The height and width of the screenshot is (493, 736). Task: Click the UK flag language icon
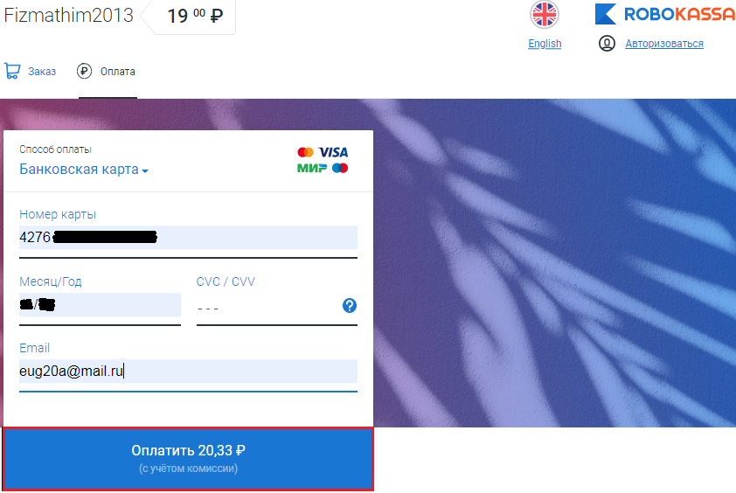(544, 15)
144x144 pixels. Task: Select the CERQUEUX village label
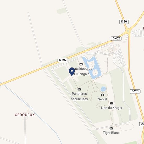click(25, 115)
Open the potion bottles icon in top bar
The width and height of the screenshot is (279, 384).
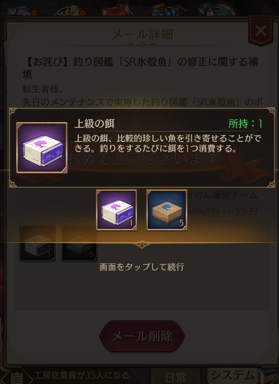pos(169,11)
+ + + +
EXERCISE GOAL:
Repeat every line of the data exactly, but do not include pictures.

TASK RESPONSE:
The height and width of the screenshot is (493, 736). Task: Click the UK flag language icon
(544, 15)
144x144 pixels. Task: Select the CERQUEUX village label
click(25, 115)
Open the potion bottles icon in top bar
The width and height of the screenshot is (279, 384).
pos(169,11)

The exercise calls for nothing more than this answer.